Alex Mandel tech_dev at wildintellect.com
Wed Nov 18 01:36:49 PST 2009


Tim Schaub wrote:
> Hey-
> 
> Not sure if this is well understood or has been covered here before. I'm
> curious about the role of the foundation in licensing code for
> distribution.
> 
> If an OSGeo project assigns copyright to OSGeo, I imagine it is OSGeo
> that ultimately makes the decision on how to license the code for
> distribution.  I'm not sure *who* exactly OSGeo is in this context.
> 
> The incubation process ensures that code "is under an OSI approved
> license" [1].  I haven't seen any other information on who makes
> decisions about (re)licensing the code after incubation - and I'm
> interested only in the case where OSGeo holds copyright.
> 
> Without knowing any of the legal details, what I would like to see is
> some arrangement by which the Project Steering Committee for a
> particular project becomes part of the foundation in some way, so that
> the PSC has the responsibility of making licensing decisions for the
> project.  I imagine this would happen with some constraints from the
> foundation (e.g. OSI approved licenses only)
> 
> I know that in practice, this is probably the way things already are.
> Why rock the boat?  Why assign copyright to OSGeo in the first place [2]?
> 
> Tim
> 
> [1] http://www.osgeo.org/incubator/process/evaluation.html
> [2] My answer would include "because it gives legal status to the PSC
> that allows it to make licensing decisions for the project."
> 

That does seem to be the process, it's seems the decision ultimately is
in the project's hand (PSC) within the guidelines. I'm not sure a
project could pass incubation without an OSI approved license (Seems
like an OSGeo board vote controls that.)

As for the why, I believe it has to do with the fact the OSGeo is
incorporated and considered a longer term stable foundation partly
created to protect the rights of it's projects.
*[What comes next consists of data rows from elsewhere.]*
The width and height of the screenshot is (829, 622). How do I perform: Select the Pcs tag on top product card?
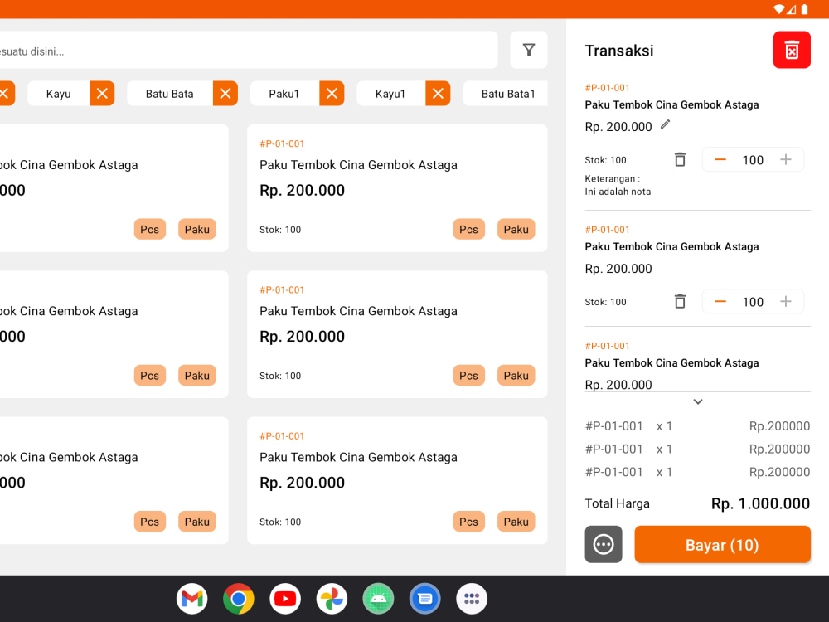(468, 229)
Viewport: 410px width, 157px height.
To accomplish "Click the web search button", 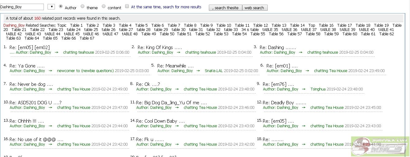I will coord(255,8).
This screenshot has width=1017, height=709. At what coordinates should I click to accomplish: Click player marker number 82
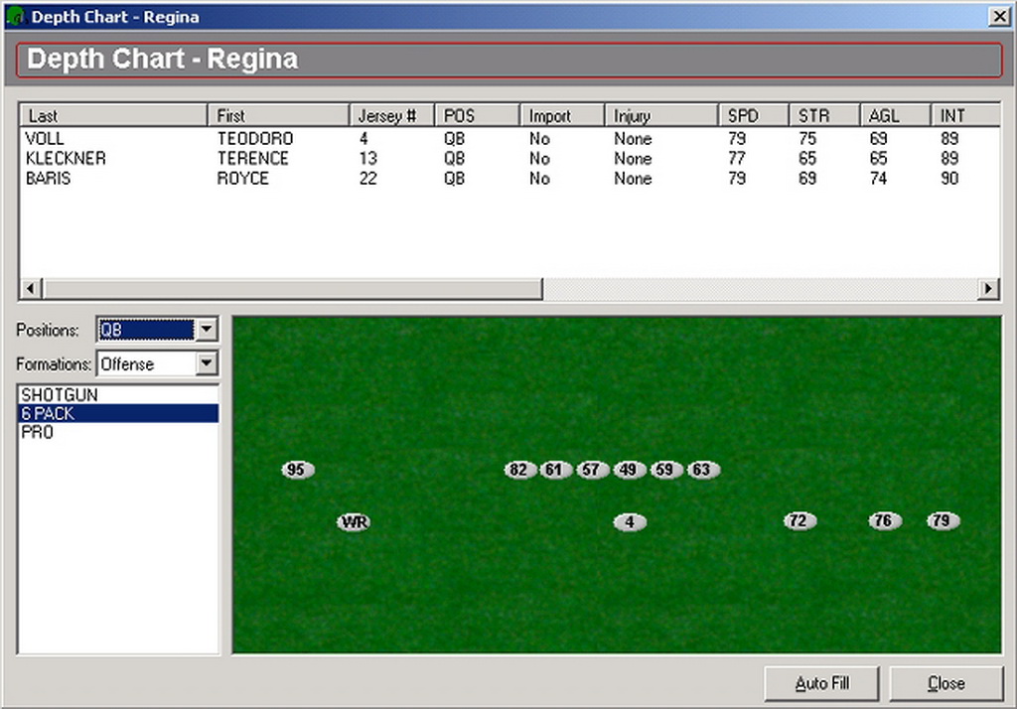pyautogui.click(x=519, y=470)
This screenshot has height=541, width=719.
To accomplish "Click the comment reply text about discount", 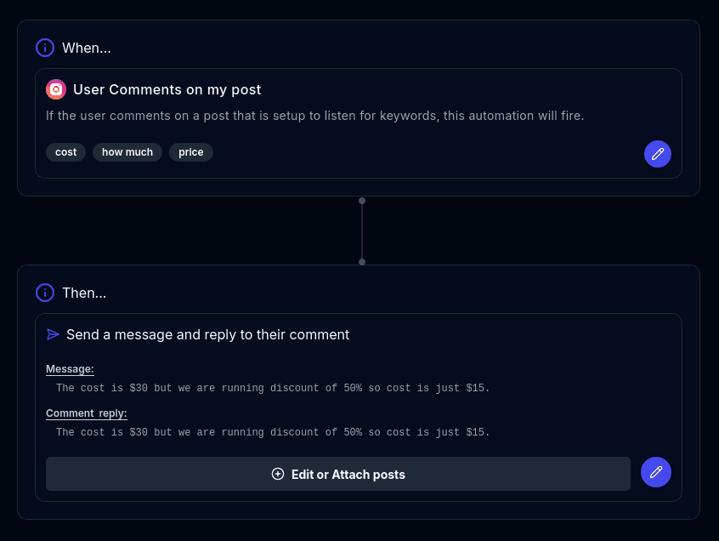I will coord(273,432).
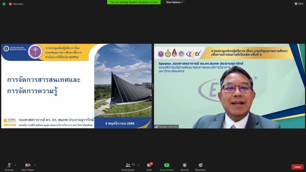The width and height of the screenshot is (306, 172).
Task: Select the speaker's video panel
Action: (x=229, y=86)
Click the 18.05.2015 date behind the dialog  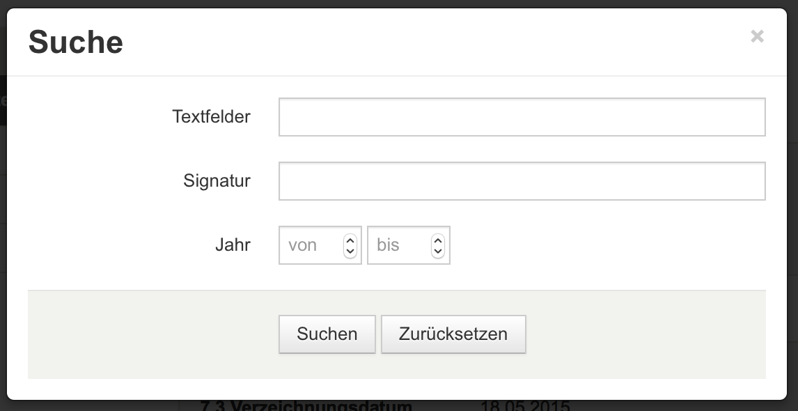pyautogui.click(x=525, y=406)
Many of the projects do
not have their own foundations, and so copyright might be assigned to a
group of the original coders or something, that could cause legal issues
down the line as OSGeo would have no standing in court (ability to
represent) if legal action every needed to happen on behalf of a project.

It also provides us a mandate to seek non-profit status since one of our
primary functions would be to protect the copyrights and open source
status of our projects in the public interest.

Alex
Standard I am not a lawyer exception...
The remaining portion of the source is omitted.